On ne peut parler d’idéalisme en évoquant le primat naturel de l’idée dans l’action puisque l’idéalisme porte en philosophie la marque de l’excès qui en désavoue le sens affublé d’abus définitionnel.

L’idéalisme philosophique renvoie comme par réminiscence discursive irréversible, au fantasme platonicien d’une préexistence séparée des idées, au prétendu « monde intelligible », où les idées font figure d’hypostases en soi comme des espèces d’entités opérant par elles-mêmes et prédéterminant toute chose sensible, humaine et cosmique, qui irait comme s’y alimenter pour naître ou prendre forme dans l’être!

Pour nous, évoquer l’idée, c’est simplement désigner la démarche abstrayante de l’homme agissant, procédant selon un abstractisme immanent à l’action, en tant que l’homme passe par une phase nécessaire de représentation, d’imaginaire pour agir, qui constitue l’idéation. En fait, il n’y a pas d’action sans idée, que cette idée soit courante ordinaire ou élaborée, qu’elle soit propre à l’individu ou reçue; il n’y a de fait que des idées-actions sauf dans le domaine des réflexes qui, eux, ne sont point action mais réaction, simple programmation du corps ou du psychisme.

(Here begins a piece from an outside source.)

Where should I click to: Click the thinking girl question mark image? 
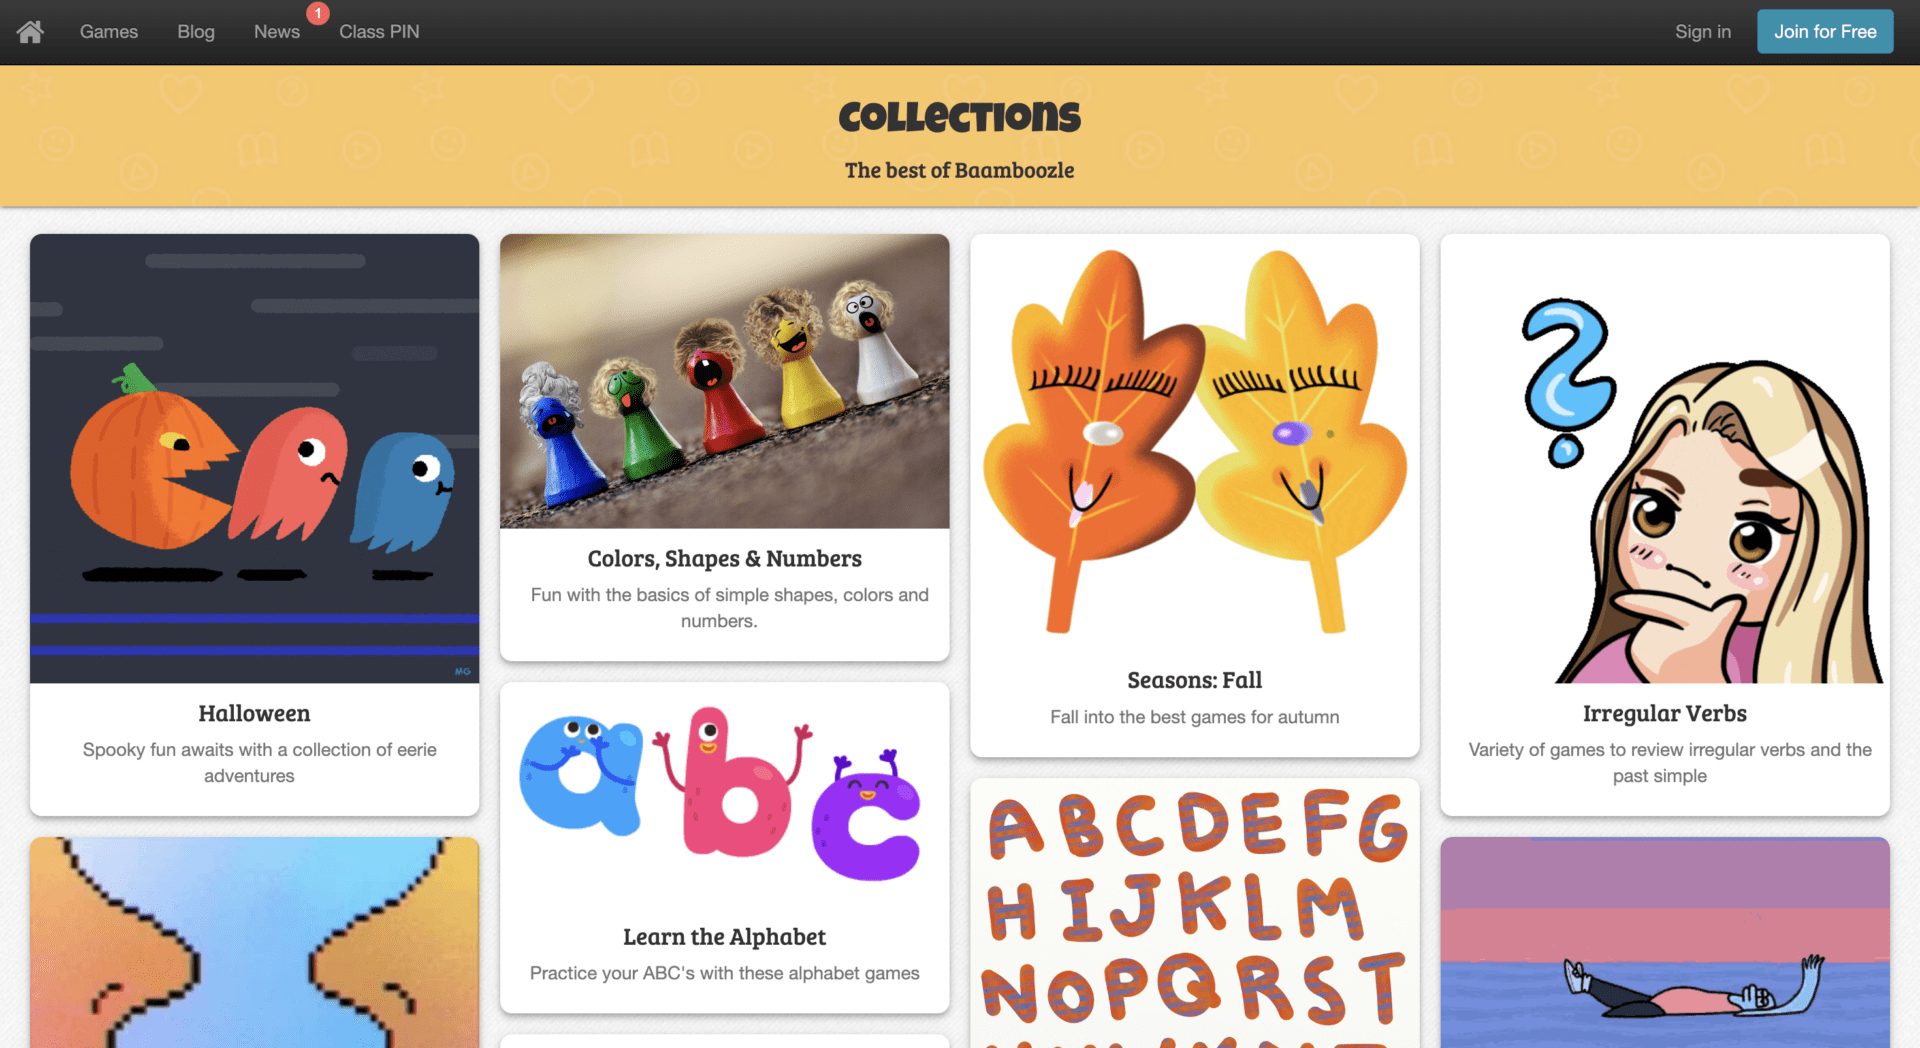(1665, 458)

L’idée est active en tant qu’elle entretient l’action qu’elle a déterminée, et continue de la projeter, l’adapter, la repenser et l’appliquer tout en veillant à la justesse et au maintien de la nature et de l’orientation de cette dernière. Mère et gérante de l’action, l’idée est maîtresse du jeu, car il est en tout agir humain, un rapport ludique du comportement de l’homme et de la saisie idéelle anticipante de la prospective.
    
L’idée est purgation de toute stérilité, car créativité féconde charriant l’activité conçue, le fait généré sinon dans le réel à tout le moins dans l’imaginaire qui l’érige en chose et évènement actif ne serait-ce strictement que pour la fiction. Il n’y a donc pas de superfluité de l’idée en soi, l’idée pure comme modalité cogitante, la seule inanité qui soit, est celle de l’esprit pervers qui ne pense que le mauvais et conçoit le mal sans penser aux conséquences, accouchant d’idées loufoques inessentielles et vaines, parfois périlleuses pour lui et pour autrui.

L’idée est le fil conducteur de l’orientation comportementale, et c’est seulement en l’élaborant dignement pour la justice et le bien que l’homme vivra justement selon la dignité de son essence humaine; car derrière tout mal, il y a l’idée dénaturée et inhumaine qui le nourrit selon les mauvais sentiments. Là, il est question de complaisance complice avec des sentiments indus que l’homme traite des fois selon une indolence coupable qui laisse faire: indolence face à l’égoïsme, l’envie, la jalousie, la haine irrationnelle ou toutes autres faiblesses mentales et sentimentales du caractère et du tempérament humains.    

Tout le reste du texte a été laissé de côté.